Stuff organizers (that's you!) need to do beforehand

Find some people to attend

Have people sign up in advance. PDXPUG limits ours to 10-12 people, usually due to space limitations.

Find a date & time

3 hours seems to be the sweet spot - 2 hours is too short, and 4 is too large a chunk out of people's days. Weeknights (Sun - Thurs) work best for our group.

Provide user support

  • beverages & food (potluck may be ok if you're doing it on the weekend)
  • carpool setup/parking/easy access to public transit
  • seating
  • easy restroom access
  • Internet access
  • have the latest Pg & the patches on a USB key (because there's usually one person who forgets to get them)
  • power
  • some way of sharing info, eg a whiteboard, etherpad, or your group's IRC channel. For our first PRP, some non-local Pg experts and the current commitfest manager volunteered to sit in our group's IRC channel & answer questions. This was a big help.

Last, notify attendees of the Stuff They Need to Do Beforehand (next section).

Stuff attendees need to do beforehand

Set up the current version of Pg

(this step alone saves a significant amount of time)

git clone git://

If it's been a few days since you cloned the repo, update it before the PRP with `git pull origin`.
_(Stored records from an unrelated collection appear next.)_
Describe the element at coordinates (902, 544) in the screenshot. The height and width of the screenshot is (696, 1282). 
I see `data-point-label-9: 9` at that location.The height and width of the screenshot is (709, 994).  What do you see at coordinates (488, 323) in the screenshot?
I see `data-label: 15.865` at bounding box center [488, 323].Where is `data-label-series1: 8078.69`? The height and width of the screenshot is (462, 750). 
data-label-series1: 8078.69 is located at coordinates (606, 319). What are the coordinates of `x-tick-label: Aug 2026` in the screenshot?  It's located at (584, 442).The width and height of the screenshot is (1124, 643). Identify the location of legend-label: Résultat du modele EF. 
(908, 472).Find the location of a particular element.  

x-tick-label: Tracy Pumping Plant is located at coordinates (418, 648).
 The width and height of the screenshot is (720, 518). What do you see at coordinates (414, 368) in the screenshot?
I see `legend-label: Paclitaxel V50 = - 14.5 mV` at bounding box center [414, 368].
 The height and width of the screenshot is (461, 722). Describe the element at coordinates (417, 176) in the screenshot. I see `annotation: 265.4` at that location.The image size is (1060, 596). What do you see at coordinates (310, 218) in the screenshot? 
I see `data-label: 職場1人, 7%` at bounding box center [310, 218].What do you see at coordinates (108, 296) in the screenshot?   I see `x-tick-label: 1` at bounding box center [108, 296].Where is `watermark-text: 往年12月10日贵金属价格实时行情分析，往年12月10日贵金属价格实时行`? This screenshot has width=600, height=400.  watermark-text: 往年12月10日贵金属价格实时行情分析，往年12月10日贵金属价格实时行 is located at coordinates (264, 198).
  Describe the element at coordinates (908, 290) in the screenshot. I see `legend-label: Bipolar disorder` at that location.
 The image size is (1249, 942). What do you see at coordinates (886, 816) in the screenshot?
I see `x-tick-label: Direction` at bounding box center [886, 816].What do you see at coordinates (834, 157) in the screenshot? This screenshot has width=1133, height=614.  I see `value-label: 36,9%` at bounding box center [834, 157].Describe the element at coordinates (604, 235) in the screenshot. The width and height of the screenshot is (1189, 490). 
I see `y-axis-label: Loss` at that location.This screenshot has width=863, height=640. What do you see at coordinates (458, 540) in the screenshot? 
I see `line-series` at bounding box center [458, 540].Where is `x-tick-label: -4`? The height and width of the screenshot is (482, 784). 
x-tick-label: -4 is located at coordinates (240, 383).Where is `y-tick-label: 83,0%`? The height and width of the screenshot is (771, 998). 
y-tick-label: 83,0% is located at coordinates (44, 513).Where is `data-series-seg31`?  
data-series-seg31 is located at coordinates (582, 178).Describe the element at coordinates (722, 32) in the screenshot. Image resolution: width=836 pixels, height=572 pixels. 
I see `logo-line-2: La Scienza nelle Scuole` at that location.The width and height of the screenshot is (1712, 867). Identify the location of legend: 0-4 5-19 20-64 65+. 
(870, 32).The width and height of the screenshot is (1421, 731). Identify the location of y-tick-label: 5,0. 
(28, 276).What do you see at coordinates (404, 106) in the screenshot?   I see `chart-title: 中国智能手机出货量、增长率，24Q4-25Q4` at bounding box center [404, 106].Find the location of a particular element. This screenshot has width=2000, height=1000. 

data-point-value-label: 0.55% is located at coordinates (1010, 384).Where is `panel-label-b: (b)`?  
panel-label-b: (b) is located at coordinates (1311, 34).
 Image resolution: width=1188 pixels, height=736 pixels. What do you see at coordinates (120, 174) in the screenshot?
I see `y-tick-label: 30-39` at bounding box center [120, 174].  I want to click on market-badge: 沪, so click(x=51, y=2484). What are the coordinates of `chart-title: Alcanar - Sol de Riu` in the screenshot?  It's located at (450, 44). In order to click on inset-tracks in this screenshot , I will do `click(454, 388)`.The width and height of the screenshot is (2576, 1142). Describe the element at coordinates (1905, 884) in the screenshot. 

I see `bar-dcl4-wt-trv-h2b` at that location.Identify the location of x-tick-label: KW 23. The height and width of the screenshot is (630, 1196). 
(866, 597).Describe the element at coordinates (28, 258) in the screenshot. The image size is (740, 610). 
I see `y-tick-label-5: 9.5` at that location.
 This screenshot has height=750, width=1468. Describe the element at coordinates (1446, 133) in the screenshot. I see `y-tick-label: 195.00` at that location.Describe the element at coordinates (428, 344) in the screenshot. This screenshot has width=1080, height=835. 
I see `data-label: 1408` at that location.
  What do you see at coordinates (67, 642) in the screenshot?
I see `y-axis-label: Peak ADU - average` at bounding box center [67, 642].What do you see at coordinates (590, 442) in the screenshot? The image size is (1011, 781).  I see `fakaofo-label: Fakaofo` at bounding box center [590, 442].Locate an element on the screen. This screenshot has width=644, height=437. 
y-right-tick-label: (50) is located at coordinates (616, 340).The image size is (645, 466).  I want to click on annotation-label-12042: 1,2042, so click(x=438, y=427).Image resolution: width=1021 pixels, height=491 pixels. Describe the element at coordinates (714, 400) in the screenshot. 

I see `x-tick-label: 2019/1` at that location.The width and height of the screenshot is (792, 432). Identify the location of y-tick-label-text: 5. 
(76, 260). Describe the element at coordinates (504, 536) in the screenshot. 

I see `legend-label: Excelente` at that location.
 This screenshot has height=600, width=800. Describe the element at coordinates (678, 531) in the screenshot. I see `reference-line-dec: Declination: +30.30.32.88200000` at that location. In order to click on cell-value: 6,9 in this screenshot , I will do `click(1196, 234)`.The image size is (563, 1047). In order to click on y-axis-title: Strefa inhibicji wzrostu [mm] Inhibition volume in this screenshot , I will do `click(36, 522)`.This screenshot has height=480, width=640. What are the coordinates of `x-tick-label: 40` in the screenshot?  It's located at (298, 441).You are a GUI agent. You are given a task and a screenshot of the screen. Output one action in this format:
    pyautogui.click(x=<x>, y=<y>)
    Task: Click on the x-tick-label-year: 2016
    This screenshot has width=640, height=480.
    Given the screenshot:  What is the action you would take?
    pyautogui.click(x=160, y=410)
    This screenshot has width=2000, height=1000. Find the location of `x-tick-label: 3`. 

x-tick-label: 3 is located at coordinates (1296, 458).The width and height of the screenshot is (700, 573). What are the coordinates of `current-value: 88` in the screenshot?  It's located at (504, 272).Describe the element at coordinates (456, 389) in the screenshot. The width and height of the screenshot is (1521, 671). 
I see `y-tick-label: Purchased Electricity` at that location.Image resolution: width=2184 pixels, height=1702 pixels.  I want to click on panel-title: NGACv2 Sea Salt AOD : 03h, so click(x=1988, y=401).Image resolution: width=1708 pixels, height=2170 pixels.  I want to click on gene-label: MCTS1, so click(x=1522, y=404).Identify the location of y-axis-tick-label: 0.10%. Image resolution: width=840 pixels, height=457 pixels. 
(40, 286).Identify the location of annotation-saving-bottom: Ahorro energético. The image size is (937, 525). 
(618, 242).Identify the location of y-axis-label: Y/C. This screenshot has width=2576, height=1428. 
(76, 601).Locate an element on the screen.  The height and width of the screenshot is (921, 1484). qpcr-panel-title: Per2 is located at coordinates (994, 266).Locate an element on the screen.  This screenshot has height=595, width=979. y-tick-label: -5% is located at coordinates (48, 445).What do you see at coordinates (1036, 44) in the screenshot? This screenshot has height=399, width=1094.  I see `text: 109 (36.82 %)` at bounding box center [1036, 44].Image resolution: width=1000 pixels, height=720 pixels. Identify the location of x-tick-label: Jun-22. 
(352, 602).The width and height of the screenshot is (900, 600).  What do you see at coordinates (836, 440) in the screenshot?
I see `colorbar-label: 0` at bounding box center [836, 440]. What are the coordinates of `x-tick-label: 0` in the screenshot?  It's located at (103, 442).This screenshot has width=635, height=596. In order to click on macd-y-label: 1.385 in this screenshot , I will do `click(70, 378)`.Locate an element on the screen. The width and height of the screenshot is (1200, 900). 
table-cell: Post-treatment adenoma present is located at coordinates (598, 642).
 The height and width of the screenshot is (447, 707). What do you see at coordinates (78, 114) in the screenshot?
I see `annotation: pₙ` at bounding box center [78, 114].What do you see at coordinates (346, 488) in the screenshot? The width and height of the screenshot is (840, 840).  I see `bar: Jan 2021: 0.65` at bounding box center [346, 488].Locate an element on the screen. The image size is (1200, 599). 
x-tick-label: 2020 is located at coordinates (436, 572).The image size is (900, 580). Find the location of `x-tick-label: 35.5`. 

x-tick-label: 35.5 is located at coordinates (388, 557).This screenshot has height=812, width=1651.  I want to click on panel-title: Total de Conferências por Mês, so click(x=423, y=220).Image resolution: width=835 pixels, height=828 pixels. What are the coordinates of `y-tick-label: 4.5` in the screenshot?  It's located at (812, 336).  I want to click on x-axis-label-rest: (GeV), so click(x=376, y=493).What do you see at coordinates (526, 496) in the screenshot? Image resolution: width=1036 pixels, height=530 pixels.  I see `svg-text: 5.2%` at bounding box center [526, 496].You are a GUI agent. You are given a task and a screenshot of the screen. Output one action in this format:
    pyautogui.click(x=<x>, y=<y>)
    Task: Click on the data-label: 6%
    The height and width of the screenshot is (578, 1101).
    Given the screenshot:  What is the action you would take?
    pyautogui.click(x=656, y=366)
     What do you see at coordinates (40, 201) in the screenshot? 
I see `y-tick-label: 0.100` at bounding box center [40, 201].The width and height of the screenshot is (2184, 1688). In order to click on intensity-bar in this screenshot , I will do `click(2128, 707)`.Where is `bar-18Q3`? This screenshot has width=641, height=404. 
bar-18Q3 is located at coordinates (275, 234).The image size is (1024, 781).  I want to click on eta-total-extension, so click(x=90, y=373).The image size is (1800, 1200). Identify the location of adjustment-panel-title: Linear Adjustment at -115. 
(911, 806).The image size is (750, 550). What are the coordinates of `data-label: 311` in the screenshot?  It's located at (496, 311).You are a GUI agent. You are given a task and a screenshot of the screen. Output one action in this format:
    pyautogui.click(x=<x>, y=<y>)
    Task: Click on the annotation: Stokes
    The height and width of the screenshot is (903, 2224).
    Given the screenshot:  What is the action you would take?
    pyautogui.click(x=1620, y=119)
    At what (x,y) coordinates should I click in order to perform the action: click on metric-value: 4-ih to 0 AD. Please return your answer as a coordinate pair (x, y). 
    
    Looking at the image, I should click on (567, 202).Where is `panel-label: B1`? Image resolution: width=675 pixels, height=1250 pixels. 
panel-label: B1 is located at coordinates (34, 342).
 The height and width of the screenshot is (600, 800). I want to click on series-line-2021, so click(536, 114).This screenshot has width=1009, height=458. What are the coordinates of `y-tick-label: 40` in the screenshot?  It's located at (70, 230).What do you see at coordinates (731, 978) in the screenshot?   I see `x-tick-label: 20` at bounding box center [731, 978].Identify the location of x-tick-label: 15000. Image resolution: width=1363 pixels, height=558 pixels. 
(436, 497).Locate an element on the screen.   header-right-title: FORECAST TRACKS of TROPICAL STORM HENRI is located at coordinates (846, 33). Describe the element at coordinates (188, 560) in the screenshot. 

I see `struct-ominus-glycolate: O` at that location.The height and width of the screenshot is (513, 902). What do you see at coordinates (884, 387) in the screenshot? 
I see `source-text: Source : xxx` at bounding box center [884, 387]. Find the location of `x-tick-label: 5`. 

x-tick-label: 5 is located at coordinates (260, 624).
configure && make && make check

Make sure you're doing this somewhere away from any other Pg installs you don't want to mess with.

Review the relevant docs on the wiki

Acquire patches

For our first PRP, we had the CommitFest Manager assign our group some easy patches to review. Now, we generally choose our own from the current list of patches for review from

Attendees can download their own patches (in advance if possible!), or the organizer can have them available by USB.

At the PRP

We've had good luck doing solo & paired reviewing. Pick whatever works best; our last PRP we had a mix & it worked fine. If it's your first one, you may want to pair people up beforehand, so you have new people working with more experienced people.

How to patch, if you've never done it before (old school):

patch -b -p0 < [patchfile]

Or, newer & easier with git:

git apply [patchfile]

...then run `configure && make check && make install` again.

Some tips:

  • You can do a "git branch" before you apply the patch, if you want to keep your changes separate. (git branch [branch_name])
  • Acquiring patches from Click the patch name, then the "Patch" link under comments to go to the -hackers mailing list, where you should find the patch as an attachment - make sure you get the most recent version.
  • Check first that the patch is in the right format
  • You may need to deal with Windows-style carriage returns; try:
    • dos2unix
    • perl -pi -e 's/\r\n/\n/;' [patchfile]
  • If you're using patch, you might need to:
    • alter the file paths at the top of the patch file to match what's in your git repo
    • adjust the patch level (the -p argument to the patch command)

Wrap-up & Followup

Don't worry if not everyone completes their review at the PRP; some patches are just too complex for one evening. At the first PRP, and maybe when you have new people, you may need to find out what the status of the reviews are & make sure everyone follows up properly. (This saves the CommitFest Manager from having to do that.)